> Task to complete:
Please take the records that follow and repeat exactly the lines starting with the line with "Select blue Pod" and going on through the line with "The width and height of the screenshot is (579, 443).".

***** Entries supplied *****

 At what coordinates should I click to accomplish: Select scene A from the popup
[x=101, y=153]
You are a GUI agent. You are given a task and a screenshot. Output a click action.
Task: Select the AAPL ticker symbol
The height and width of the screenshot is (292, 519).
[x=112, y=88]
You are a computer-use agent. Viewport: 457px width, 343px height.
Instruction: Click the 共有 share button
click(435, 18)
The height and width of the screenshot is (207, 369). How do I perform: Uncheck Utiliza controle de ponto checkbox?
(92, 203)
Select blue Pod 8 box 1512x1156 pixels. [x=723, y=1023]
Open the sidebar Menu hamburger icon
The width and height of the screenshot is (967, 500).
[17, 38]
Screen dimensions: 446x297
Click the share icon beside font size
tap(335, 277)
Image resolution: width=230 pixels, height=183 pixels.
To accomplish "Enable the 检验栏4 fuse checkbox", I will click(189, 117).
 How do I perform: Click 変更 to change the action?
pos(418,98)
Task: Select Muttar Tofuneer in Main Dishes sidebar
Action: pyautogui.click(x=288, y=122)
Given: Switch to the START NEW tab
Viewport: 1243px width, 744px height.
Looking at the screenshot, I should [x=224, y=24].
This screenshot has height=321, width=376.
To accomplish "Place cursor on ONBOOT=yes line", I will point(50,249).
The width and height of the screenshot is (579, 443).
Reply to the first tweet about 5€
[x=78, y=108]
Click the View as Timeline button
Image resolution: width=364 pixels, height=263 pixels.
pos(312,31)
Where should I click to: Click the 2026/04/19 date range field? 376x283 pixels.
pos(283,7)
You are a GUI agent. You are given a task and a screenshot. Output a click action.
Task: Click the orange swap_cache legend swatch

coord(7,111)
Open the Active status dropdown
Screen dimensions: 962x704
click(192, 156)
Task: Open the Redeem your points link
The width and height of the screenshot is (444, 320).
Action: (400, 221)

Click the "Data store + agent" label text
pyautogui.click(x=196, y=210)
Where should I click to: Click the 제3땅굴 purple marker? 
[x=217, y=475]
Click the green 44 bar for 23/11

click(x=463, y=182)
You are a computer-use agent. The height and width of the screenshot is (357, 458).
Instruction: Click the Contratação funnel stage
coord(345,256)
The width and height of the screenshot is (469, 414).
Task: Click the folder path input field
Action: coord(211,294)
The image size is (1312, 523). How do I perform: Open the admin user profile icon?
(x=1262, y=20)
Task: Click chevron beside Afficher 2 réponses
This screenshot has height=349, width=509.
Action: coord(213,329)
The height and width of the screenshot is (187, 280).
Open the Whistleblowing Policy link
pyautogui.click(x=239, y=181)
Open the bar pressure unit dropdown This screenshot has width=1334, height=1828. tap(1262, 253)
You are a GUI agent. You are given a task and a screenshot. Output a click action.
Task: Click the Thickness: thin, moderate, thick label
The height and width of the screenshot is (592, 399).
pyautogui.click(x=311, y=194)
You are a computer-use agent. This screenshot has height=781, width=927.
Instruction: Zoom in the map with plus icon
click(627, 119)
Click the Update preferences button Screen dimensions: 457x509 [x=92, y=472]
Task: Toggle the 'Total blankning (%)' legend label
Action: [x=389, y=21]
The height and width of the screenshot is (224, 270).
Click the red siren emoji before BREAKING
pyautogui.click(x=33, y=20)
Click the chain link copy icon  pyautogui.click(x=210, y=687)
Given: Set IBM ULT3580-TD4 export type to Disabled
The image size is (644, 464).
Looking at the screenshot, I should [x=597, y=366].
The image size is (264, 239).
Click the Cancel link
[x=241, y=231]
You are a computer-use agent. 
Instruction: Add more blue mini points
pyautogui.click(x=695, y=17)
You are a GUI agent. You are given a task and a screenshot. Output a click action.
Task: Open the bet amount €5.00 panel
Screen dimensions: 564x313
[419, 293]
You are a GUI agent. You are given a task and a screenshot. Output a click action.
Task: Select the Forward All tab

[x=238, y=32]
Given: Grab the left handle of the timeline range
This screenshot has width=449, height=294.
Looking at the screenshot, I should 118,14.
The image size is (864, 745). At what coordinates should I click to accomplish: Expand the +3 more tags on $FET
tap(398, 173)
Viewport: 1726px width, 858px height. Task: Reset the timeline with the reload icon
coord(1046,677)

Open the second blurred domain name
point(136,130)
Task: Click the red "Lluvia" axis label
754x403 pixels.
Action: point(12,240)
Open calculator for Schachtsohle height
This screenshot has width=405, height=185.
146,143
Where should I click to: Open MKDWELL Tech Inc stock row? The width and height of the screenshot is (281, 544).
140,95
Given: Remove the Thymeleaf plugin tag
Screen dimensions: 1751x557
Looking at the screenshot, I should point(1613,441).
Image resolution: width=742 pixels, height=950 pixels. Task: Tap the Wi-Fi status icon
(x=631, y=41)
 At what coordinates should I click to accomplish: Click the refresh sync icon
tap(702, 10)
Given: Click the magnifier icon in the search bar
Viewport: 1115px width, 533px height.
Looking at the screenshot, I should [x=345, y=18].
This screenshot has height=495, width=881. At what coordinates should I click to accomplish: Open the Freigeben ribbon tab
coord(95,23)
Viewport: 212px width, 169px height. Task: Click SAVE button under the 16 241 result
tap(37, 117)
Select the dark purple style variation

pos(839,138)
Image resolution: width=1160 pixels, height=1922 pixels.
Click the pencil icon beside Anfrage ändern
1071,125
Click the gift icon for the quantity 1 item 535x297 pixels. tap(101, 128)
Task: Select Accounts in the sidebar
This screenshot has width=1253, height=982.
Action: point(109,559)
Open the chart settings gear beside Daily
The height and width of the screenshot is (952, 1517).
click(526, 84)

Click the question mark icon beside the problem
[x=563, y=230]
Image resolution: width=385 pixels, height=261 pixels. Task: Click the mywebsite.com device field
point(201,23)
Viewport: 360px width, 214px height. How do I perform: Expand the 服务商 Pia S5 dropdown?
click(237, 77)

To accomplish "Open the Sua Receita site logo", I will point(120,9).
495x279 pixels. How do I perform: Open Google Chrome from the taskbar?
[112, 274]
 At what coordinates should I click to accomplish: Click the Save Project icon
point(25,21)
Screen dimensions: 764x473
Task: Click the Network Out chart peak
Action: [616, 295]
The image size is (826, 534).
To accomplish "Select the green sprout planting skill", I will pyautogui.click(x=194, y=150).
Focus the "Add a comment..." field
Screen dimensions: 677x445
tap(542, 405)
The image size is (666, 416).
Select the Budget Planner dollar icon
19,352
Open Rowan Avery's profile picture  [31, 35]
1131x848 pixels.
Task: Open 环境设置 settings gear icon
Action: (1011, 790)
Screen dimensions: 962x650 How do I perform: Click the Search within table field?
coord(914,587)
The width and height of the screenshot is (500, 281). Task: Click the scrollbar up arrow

*****

> Answer to the problem:
Select blue Pod 8 box 1512x1156 pixels. [x=723, y=1023]
Open the sidebar Menu hamburger icon
The width and height of the screenshot is (967, 500).
[17, 38]
Screen dimensions: 446x297
Click the share icon beside font size
tap(335, 277)
Image resolution: width=230 pixels, height=183 pixels.
To accomplish "Enable the 检验栏4 fuse checkbox", I will click(189, 117).
 How do I perform: Click 変更 to change the action?
pos(418,98)
Task: Select Muttar Tofuneer in Main Dishes sidebar
Action: pyautogui.click(x=288, y=122)
Given: Switch to the START NEW tab
Viewport: 1243px width, 744px height.
Looking at the screenshot, I should [x=224, y=24].
This screenshot has height=321, width=376.
To accomplish "Place cursor on ONBOOT=yes line", I will point(50,249).
The width and height of the screenshot is (579, 443).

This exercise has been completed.